## What this task involves
Restate the records so that not a single word differs.

## Pixel coordinate grounding data
---+---

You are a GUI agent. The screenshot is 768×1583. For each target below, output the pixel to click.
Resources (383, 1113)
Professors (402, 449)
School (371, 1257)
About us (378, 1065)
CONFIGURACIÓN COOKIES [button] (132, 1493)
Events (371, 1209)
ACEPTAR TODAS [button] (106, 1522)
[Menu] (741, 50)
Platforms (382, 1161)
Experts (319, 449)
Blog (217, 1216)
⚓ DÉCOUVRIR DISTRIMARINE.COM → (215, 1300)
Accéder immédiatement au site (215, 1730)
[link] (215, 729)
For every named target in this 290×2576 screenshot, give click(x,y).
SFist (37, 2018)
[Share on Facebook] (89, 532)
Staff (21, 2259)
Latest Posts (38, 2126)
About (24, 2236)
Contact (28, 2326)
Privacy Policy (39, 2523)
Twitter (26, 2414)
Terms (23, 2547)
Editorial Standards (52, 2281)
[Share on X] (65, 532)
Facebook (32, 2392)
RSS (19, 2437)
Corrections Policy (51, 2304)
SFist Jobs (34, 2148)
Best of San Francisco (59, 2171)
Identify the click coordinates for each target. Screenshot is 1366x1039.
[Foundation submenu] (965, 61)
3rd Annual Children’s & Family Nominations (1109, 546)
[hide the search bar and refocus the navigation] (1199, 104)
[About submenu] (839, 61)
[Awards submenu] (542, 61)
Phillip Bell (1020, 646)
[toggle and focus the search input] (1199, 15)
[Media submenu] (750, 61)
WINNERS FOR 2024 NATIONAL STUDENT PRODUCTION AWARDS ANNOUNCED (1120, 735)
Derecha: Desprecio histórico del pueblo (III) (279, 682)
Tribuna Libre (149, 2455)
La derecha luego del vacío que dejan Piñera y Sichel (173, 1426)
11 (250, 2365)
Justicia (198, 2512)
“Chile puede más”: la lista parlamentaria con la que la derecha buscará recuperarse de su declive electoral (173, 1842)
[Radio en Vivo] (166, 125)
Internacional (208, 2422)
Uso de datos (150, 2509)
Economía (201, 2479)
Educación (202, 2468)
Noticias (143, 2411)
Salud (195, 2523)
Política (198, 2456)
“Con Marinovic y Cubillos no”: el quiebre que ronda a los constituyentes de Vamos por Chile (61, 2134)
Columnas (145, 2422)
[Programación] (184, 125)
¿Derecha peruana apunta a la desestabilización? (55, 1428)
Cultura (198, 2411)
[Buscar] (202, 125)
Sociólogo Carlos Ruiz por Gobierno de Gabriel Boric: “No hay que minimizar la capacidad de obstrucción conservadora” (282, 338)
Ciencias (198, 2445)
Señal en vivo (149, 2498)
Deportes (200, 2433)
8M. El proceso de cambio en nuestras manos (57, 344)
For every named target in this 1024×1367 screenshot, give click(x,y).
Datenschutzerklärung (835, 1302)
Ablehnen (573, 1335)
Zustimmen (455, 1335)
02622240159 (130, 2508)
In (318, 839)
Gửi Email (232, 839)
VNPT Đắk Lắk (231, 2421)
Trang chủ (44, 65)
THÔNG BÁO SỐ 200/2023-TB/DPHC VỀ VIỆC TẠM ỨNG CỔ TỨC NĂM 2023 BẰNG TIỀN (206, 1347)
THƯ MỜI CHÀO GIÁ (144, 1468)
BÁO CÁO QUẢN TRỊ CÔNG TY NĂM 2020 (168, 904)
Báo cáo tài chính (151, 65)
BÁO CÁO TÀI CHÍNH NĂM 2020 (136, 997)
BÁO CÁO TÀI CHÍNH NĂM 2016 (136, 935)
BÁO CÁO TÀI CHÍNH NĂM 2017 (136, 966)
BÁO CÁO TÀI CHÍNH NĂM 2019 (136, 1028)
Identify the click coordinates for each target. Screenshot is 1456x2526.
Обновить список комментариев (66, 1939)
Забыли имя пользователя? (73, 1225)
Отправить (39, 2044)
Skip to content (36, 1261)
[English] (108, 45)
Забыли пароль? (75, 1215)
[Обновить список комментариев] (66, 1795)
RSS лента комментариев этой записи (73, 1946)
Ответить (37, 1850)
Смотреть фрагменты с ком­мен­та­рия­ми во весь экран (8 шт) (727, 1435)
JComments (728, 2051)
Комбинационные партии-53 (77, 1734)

---+---

## Solution to this task
You are a GUI agent. The screenshot is 768×1583. For each target below, output the pixel to click.
Resources (383, 1113)
Professors (402, 449)
School (371, 1257)
About us (378, 1065)
CONFIGURACIÓN COOKIES [button] (132, 1493)
Events (371, 1209)
ACEPTAR TODAS [button] (106, 1522)
[Menu] (741, 50)
Platforms (382, 1161)
Experts (319, 449)
Blog (217, 1216)
⚓ DÉCOUVRIR DISTRIMARINE.COM → (215, 1300)
Accéder immédiatement au site (215, 1730)
[link] (215, 729)
For every named target in this 290×2576 screenshot, give click(x,y).
SFist (37, 2018)
[Share on Facebook] (89, 532)
Staff (21, 2259)
Latest Posts (38, 2126)
About (24, 2236)
Contact (28, 2326)
Privacy Policy (39, 2523)
Twitter (26, 2414)
Terms (23, 2547)
Editorial Standards (52, 2281)
[Share on X] (65, 532)
Facebook (32, 2392)
RSS (19, 2437)
Corrections Policy (51, 2304)
SFist Jobs (34, 2148)
Best of San Francisco (59, 2171)
Identify the click coordinates for each target. Screenshot is 1366x1039.
[Foundation submenu] (965, 61)
3rd Annual Children’s & Family Nominations (1109, 546)
[hide the search bar and refocus the navigation] (1199, 104)
[About submenu] (839, 61)
[Awards submenu] (542, 61)
Phillip Bell (1020, 646)
[toggle and focus the search input] (1199, 15)
[Media submenu] (750, 61)
WINNERS FOR 2024 NATIONAL STUDENT PRODUCTION AWARDS ANNOUNCED (1120, 735)
Derecha: Desprecio histórico del pueblo (III) (279, 682)
Tribuna Libre (149, 2455)
La derecha luego del vacío que dejan Piñera y Sichel (173, 1426)
11 (250, 2365)
Justicia (198, 2512)
“Chile puede más”: la lista parlamentaria con la que la derecha buscará recuperarse de su declive electoral (173, 1842)
[Radio en Vivo] (166, 125)
Internacional (208, 2422)
Uso de datos (150, 2509)
Economía (201, 2479)
Educación (202, 2468)
Noticias (143, 2411)
Salud (195, 2523)
Política (198, 2456)
“Con Marinovic y Cubillos no”: el quiebre que ronda a los constituyentes de Vamos por Chile (61, 2134)
Columnas (145, 2422)
[Programación] (184, 125)
¿Derecha peruana apunta a la desestabilización? (55, 1428)
Cultura (198, 2411)
[Buscar] (202, 125)
Sociólogo Carlos Ruiz por Gobierno de Gabriel Boric: “No hay que minimizar la capacidad de obstrucción conservadora” (282, 338)
Ciencias (198, 2445)
Señal en vivo (149, 2498)
Deportes (200, 2433)
8M. El proceso de cambio en nuestras manos (57, 344)
For every named target in this 1024×1367 screenshot, give click(x,y).
Datenschutzerklärung (835, 1302)
Ablehnen (573, 1335)
Zustimmen (455, 1335)
02622240159 (130, 2508)
In (318, 839)
Gửi Email (232, 839)
VNPT Đắk Lắk (231, 2421)
Trang chủ (44, 65)
THÔNG BÁO SỐ 200/2023-TB/DPHC VỀ VIỆC TẠM ỨNG CỔ TỨC NĂM 2023 BẰNG TIỀN (206, 1347)
THƯ MỜI CHÀO GIÁ (144, 1468)
BÁO CÁO QUẢN TRỊ CÔNG TY NĂM 2020 (168, 904)
Báo cáo tài chính (151, 65)
BÁO CÁO TÀI CHÍNH NĂM 2020 (136, 997)
BÁO CÁO TÀI CHÍNH NĂM 2016 (136, 935)
BÁO CÁO TÀI CHÍNH NĂM 2017 (136, 966)
BÁO CÁO TÀI CHÍNH NĂM 2019 (136, 1028)
Identify the click coordinates for each target. Screenshot is 1456x2526.
Обновить список комментариев (66, 1939)
Забыли имя пользователя? (73, 1225)
Отправить (39, 2044)
Skip to content (36, 1261)
[English] (108, 45)
Забыли пароль? (75, 1215)
[Обновить список комментариев] (66, 1795)
RSS лента комментариев этой записи (73, 1946)
Ответить (37, 1850)
Смотреть фрагменты с ком­мен­та­рия­ми во весь экран (8 шт) (727, 1435)
JComments (728, 2051)
Комбинационные партии-53 (77, 1734)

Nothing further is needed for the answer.